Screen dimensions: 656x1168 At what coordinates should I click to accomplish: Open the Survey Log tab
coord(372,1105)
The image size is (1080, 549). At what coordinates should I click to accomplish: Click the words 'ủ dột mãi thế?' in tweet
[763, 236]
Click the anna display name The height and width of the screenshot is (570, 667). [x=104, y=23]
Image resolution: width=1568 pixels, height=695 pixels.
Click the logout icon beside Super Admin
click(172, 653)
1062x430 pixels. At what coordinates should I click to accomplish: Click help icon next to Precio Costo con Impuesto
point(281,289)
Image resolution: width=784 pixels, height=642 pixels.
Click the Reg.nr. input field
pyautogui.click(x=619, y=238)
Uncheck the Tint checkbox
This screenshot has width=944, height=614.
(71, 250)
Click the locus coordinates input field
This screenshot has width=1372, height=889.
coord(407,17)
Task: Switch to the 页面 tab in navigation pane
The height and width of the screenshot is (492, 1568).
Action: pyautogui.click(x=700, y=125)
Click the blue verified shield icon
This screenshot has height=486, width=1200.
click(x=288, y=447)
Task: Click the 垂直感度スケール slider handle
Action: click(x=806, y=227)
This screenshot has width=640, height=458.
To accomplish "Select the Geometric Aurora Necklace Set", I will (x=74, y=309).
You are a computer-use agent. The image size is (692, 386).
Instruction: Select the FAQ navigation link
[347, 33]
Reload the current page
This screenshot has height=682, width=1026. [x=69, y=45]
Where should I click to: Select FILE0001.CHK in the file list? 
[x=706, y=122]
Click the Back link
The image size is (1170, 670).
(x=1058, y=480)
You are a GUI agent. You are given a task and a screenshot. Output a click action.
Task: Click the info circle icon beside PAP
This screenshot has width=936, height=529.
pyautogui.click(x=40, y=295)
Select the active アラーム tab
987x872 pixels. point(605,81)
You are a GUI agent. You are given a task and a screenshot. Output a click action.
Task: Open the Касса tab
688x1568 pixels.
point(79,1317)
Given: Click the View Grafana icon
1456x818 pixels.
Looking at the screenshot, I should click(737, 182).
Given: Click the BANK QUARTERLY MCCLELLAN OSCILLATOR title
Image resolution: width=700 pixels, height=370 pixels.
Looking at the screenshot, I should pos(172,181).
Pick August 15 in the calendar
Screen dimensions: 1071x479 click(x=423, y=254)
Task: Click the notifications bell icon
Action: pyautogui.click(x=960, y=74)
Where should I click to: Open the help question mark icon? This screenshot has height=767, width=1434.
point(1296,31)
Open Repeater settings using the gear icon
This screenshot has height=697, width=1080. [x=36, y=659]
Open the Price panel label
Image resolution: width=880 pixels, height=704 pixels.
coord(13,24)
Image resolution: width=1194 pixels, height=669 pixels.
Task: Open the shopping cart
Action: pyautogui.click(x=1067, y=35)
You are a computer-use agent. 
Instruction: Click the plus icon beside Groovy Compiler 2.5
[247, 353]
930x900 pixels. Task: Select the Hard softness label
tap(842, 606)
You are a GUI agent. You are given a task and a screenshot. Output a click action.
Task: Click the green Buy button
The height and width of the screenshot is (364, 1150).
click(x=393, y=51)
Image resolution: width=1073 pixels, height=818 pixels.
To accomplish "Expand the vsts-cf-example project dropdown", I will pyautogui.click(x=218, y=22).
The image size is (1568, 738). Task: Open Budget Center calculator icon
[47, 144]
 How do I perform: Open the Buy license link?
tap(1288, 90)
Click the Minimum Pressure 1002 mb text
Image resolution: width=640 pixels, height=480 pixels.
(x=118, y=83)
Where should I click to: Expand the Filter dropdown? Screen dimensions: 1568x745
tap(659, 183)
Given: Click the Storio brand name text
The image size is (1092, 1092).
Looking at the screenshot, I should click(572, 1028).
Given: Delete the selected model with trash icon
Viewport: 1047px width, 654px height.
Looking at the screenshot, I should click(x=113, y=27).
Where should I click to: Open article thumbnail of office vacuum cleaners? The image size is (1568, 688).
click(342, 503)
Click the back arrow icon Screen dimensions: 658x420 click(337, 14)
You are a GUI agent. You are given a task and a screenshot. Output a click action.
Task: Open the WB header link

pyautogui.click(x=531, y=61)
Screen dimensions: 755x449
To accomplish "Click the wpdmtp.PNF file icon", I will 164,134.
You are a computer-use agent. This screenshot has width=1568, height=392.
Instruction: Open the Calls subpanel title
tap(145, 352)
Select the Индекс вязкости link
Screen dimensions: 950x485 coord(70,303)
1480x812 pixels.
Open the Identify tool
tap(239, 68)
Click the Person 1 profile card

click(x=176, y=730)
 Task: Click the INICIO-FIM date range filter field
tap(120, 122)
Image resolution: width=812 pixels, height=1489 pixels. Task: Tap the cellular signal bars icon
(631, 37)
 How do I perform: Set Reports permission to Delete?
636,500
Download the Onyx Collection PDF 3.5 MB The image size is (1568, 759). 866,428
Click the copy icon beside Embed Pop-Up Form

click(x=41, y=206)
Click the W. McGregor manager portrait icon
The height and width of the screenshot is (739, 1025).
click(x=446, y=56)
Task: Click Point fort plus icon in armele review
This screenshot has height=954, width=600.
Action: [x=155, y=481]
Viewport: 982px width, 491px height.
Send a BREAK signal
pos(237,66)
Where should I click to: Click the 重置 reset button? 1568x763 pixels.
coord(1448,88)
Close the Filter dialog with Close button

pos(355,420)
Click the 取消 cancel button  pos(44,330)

#### ASSIGNMENT
Please reproduce, exactly as they appear above, the lines from the line containing "This screenshot has width=944, height=614." up to and including the line containing "You are a computer-use agent. The".

#### RESULT
This screenshot has width=944, height=614.
(71, 250)
Click the locus coordinates input field
This screenshot has width=1372, height=889.
coord(407,17)
Task: Switch to the 页面 tab in navigation pane
The height and width of the screenshot is (492, 1568).
Action: pyautogui.click(x=700, y=125)
Click the blue verified shield icon
This screenshot has height=486, width=1200.
click(x=288, y=447)
Task: Click the 垂直感度スケール slider handle
Action: click(x=806, y=227)
This screenshot has width=640, height=458.
To accomplish "Select the Geometric Aurora Necklace Set", I will (x=74, y=309).
You are a computer-use agent. The image size is (692, 386).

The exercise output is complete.